Source data.
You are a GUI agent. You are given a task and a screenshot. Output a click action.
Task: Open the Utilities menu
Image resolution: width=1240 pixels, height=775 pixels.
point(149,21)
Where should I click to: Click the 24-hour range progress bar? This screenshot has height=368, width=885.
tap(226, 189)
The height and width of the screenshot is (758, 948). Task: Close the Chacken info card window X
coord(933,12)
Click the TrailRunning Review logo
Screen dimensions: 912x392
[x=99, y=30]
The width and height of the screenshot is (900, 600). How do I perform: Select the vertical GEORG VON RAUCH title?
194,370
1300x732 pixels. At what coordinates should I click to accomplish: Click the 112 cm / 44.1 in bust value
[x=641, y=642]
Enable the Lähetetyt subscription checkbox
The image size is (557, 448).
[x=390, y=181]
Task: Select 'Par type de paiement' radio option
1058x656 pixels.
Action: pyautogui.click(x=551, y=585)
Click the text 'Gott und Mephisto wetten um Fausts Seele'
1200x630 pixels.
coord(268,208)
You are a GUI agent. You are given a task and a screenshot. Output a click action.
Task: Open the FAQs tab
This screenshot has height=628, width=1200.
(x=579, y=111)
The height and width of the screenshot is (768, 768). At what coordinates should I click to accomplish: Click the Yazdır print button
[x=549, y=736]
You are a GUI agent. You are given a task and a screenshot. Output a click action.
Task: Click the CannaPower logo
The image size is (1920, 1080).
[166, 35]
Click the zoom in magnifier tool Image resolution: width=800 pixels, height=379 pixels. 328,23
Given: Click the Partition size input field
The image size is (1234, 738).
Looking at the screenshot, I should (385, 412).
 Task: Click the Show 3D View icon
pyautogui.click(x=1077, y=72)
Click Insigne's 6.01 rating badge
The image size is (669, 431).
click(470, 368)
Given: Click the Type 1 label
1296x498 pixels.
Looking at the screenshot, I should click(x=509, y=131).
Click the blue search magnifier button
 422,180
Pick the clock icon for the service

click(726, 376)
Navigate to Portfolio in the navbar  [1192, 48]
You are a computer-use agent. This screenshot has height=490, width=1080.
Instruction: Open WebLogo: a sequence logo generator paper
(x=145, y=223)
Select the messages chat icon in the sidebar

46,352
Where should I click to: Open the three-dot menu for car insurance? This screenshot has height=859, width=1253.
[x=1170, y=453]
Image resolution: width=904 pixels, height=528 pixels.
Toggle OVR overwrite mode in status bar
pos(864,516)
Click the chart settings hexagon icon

Work to be completed. Each entry above must be printed exactly as written.

Response.
You are a GUI agent. You are given a task and a screenshot. Output a click action.
Task: Open the Utilities menu
Image resolution: width=1240 pixels, height=775 pixels.
point(149,21)
Where should I click to: Click the 24-hour range progress bar? This screenshot has height=368, width=885.
tap(226, 189)
The height and width of the screenshot is (758, 948). Task: Close the Chacken info card window X
coord(933,12)
Click the TrailRunning Review logo
Screen dimensions: 912x392
[x=99, y=30]
The width and height of the screenshot is (900, 600). How do I perform: Select the vertical GEORG VON RAUCH title?
194,370
1300x732 pixels. At what coordinates should I click to accomplish: Click the 112 cm / 44.1 in bust value
[x=641, y=642]
Enable the Lähetetyt subscription checkbox
The image size is (557, 448).
[x=390, y=181]
Task: Select 'Par type de paiement' radio option
1058x656 pixels.
Action: pyautogui.click(x=551, y=585)
Click the text 'Gott und Mephisto wetten um Fausts Seele'
1200x630 pixels.
coord(268,208)
You are a GUI agent. You are given a task and a screenshot. Output a click action.
Task: Open the FAQs tab
This screenshot has height=628, width=1200.
(x=579, y=111)
The height and width of the screenshot is (768, 768). At what coordinates should I click to accomplish: Click the Yazdır print button
[x=549, y=736]
You are a GUI agent. You are given a task and a screenshot. Output a click action.
Task: Click the CannaPower logo
The image size is (1920, 1080).
[166, 35]
Click the zoom in magnifier tool Image resolution: width=800 pixels, height=379 pixels. 328,23
Given: Click the Partition size input field
The image size is (1234, 738).
Looking at the screenshot, I should (385, 412).
 Task: Click the Show 3D View icon
pyautogui.click(x=1077, y=72)
Click Insigne's 6.01 rating badge
The image size is (669, 431).
click(470, 368)
Given: Click the Type 1 label
1296x498 pixels.
Looking at the screenshot, I should click(x=509, y=131).
Click the blue search magnifier button
 422,180
Pick the clock icon for the service

click(726, 376)
Navigate to Portfolio in the navbar  [1192, 48]
You are a computer-use agent. This screenshot has height=490, width=1080.
Instruction: Open WebLogo: a sequence logo generator paper
(x=145, y=223)
Select the messages chat icon in the sidebar

46,352
Where should I click to: Open the three-dot menu for car insurance? This screenshot has height=859, width=1253.
[x=1170, y=453]
Image resolution: width=904 pixels, height=528 pixels.
Toggle OVR overwrite mode in status bar
pos(864,516)
Click the chart settings hexagon icon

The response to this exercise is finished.